The playwright’s expression was unhappy. “Please don’t punish me for meddling in your family’s affairs, Highness. I only did what Lord Brone told me—I swear I would not have served him if I thought anything evil was intended!”
“I doubt he made the choice as easy as that,” Briony said with a sour grin. “I would guess he offered you payment for your troubles, but also threatened you if you would not consent.”
Teodoros nodded his head solemnly. “He said we would never have a license to play in Southmarch again.”
“Tell me what he wanted you to do.”
Teodoros took a kerchief from his sleeve and mopped his shining brow. He had lost a little weight since the Syannese had imprisoned him but he was still a stout man. “I delivered letters here to the royal court, as you know, but I have no idea what was in them. I was also told to leave a message for Dawet dan-Faar in a certain tavern, and I did. The message said we would be at The False Woman—that I had news for him from Southmarch. But I never had a chance to talk to him. I don’t know how he managed to get away from those soldiers . . .”
“I expect they let him go,” Briony said. “I was a bit distracted at the time, but the whole thing had the look of a . . .” she put her finger beside her nose, “ . . . a quiet understanding between Dawet and the guards.” She shook her head. Spycraft—it was a maddening, sticky swamp. “And what were you to tell Dawet if you had been able?”
“I was to say that . . . that a bargain could still be made, but not only would Drakava have to return Olin, but also send a troop of armed men with him to prevent treachery by the Tollys who were trying to usurp the throne.”
She felt a moment of shock. “A bargain with Drakava?
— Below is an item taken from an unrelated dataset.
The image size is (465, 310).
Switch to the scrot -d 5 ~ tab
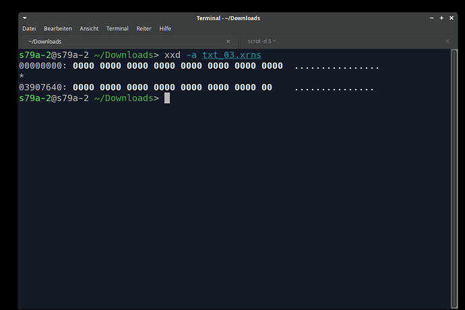coord(337,41)
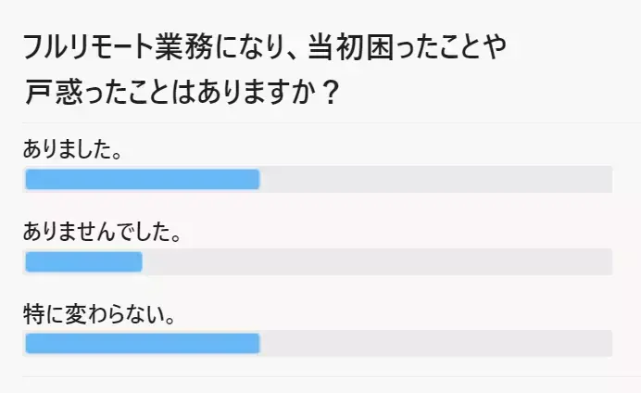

Did he mean the hundred thousand gold dolphins or my hand in marriage? Was Brone offering me to Drakava—something my own father and brother had not done?”
Teodoros shrugged. “I have done errands for Avin Brone before now. He gives me only what I must have, usually a sealed letter. With dan-Faar he did not trust anything to be written down and told me no more than he needed to.”
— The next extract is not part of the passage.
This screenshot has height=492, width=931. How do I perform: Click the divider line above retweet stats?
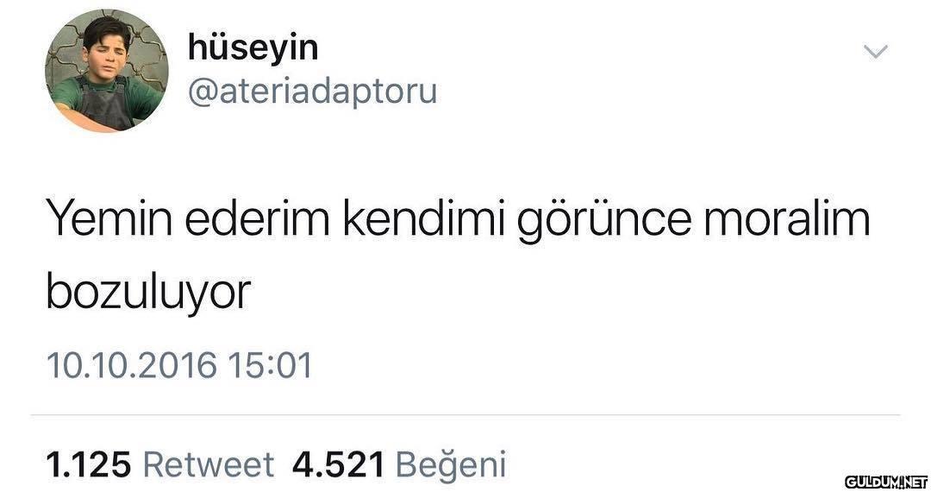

Briony sat back, hot blood rushing to her face. “Is that so? Perhaps the Count of Landsend has some plans of his own—secrets, even.”
The playwright looked decidedly uncomfortable. “I . . . I . . . I do not know any more of what he wanted with the Tuani-man Dawet, I swear. Please do not be angry with me, Highness.”
Briony realized that she had frightened Teodoros, one of the few people who had treated her like a friend when he didn’t need to: the playwright was trembling and his forehead was beaded with sweat.
I truly am an Eddon again. Like my father, I often wish to be treated as if I were anything else but royal, but I forget that my temper can make others fear for their lives . . .
“Don’t worry, Finn.” She sat back. “You have done nothing to harm me or my family.”
Teodoros still looked decidedly unhappy, but managed to say, “Thank you, Highness.”
“But your service to Southmarch hasn’t ended—I have more for you to do. I need a secretary. I can’t trust any of the Syannese, but I need someone who can blend easily into the court—someone who has an ear . . . and a taste . . . for gossip.”
Finn Teodoros looked up, his expression a mix of relief and confusion. “You surely don’t mean me, do you, Highness?”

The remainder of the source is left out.